Because of a Mancos Library tech, more than 9 million avatars from around the world can now visit the Sustainable Living Library when they're online in Second Life.
Victoria Petersen, the Mancos Library technology manger, applied for a grant from the American Library Association to create a library in the online community with another librarian from Aurora who had a similar proposal.
Petersen started by designing her avatar, Plautie Corvale, to explore Second Life, a site she heard about from a library listserv e-mail.
In the online world, avatars are computer-generated people created by their human counterparts to exist in virtual worlds such as Second Life.
"I joined because it sounded interesting," she said. "I'm the tech person here and trying new things, so I can be more knowledgeable and help more patrons."
She added that she quickly learned to find areas that interested her on the site.
Petersen based the online library on the green plans for the new Leed Certified Green Mancos Library expected to open in May.
The new library will be about 7,000 square feet, a-bout three times larger than the current library, with double the number of computers.
"The purpose of our library in Second Life is to educate about sustainability and the environment," she said. "This is more fun than the Internet. It's completely mimicking life, but on a much larger scale."
For instance, she's discovered people who are interested in an Abraham Lincoln book club in Second Life and the avatars recently held their first virtual presentation in their library on how to have a green holiday.
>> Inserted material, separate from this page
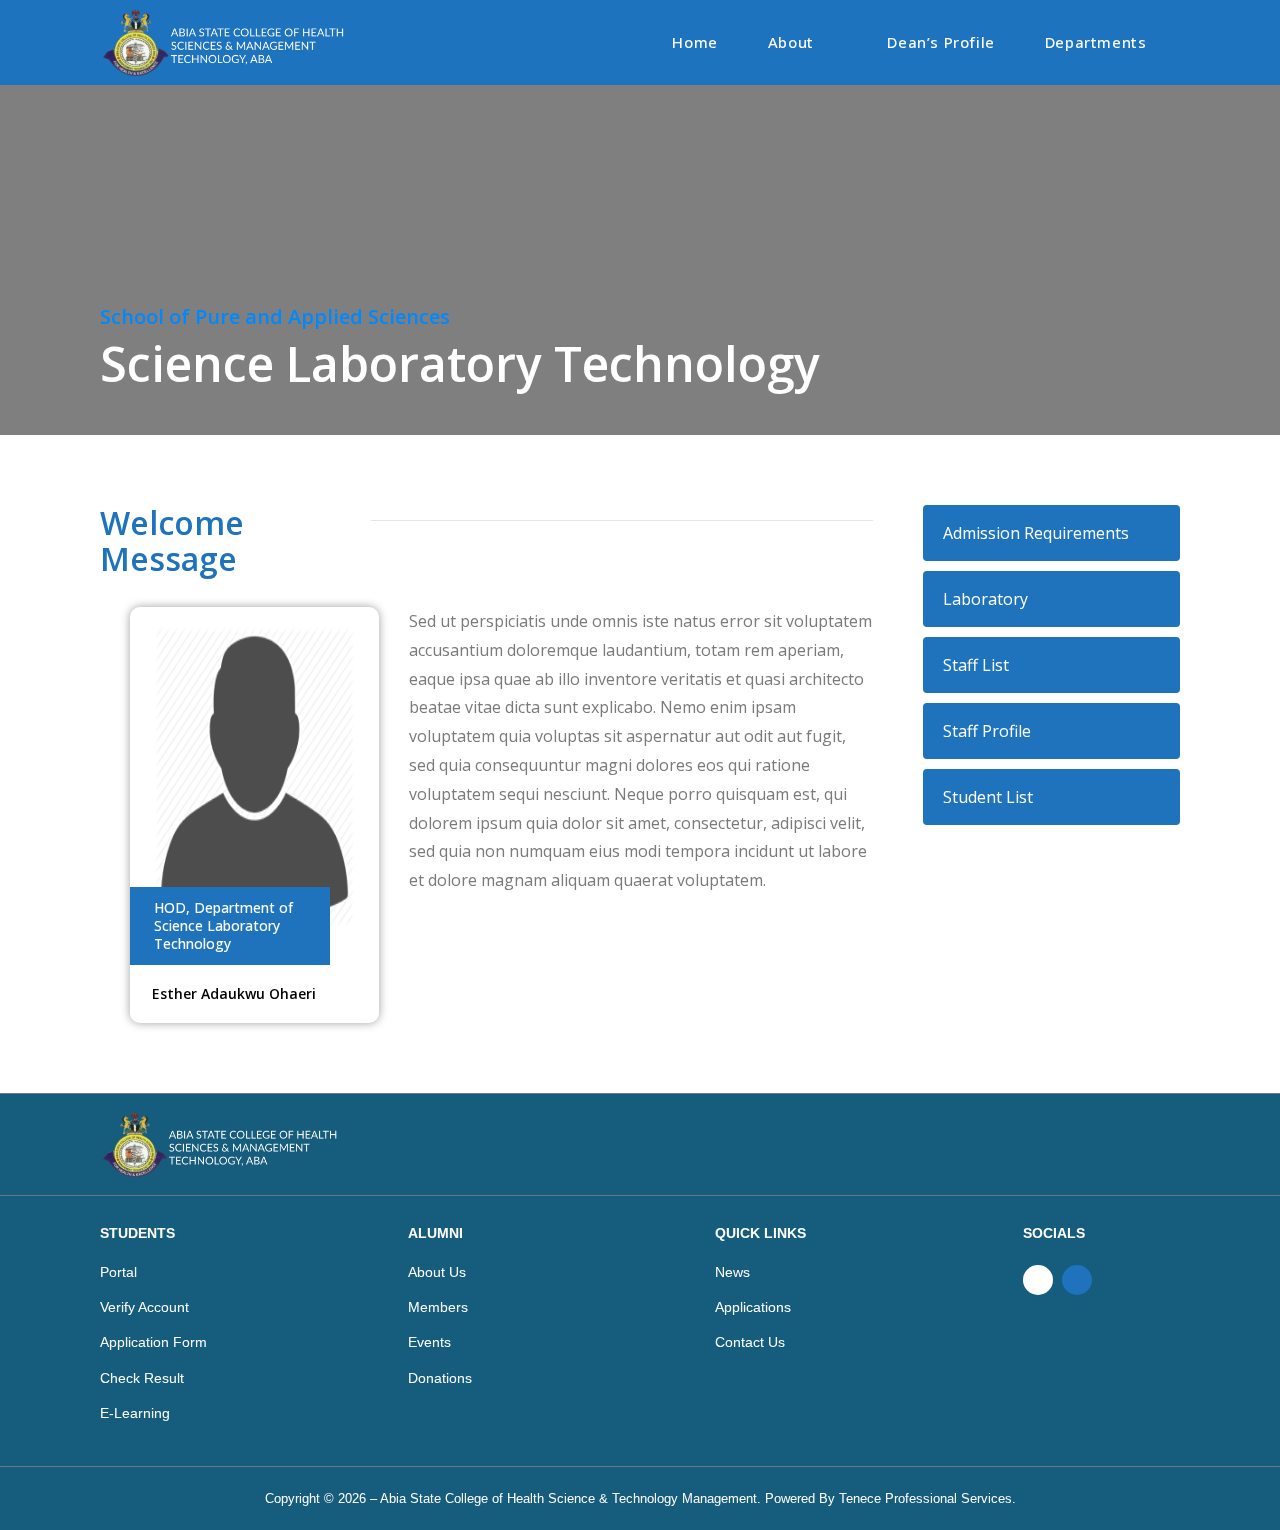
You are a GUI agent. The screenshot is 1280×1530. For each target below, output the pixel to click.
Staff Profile (987, 731)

The world of avatars has even crept into Petersen's personal life. After she caught her husband using her avatar to "steal" a car, she set rules.
"I made him finally get his own avatar, and we have even gone on dates," she said. "Last Valentines Day that's what we did. We put the kids to bed, and there's this couple we know who live in Arizona, so we made arrangements to go on a double date and went out dancing."
Petersen said the virtual library's resources should be completed by the library's opening this summer.
She added that Gartner Research group has predicted by 2011, 80 percent of active Internet users will have some type of virtual world avatar.
"It's good to be where your customers are going to go," she said, adding that virtual reference desks are active in Second Life currently, just like a real library.
"What we're hoping is to do outreach in a new way. We can help people in Australia and increase our customer base," she said. "It's another beauty of Second Life. For people in remote areas especially. I do so much networking. I talk to librarians across the globe."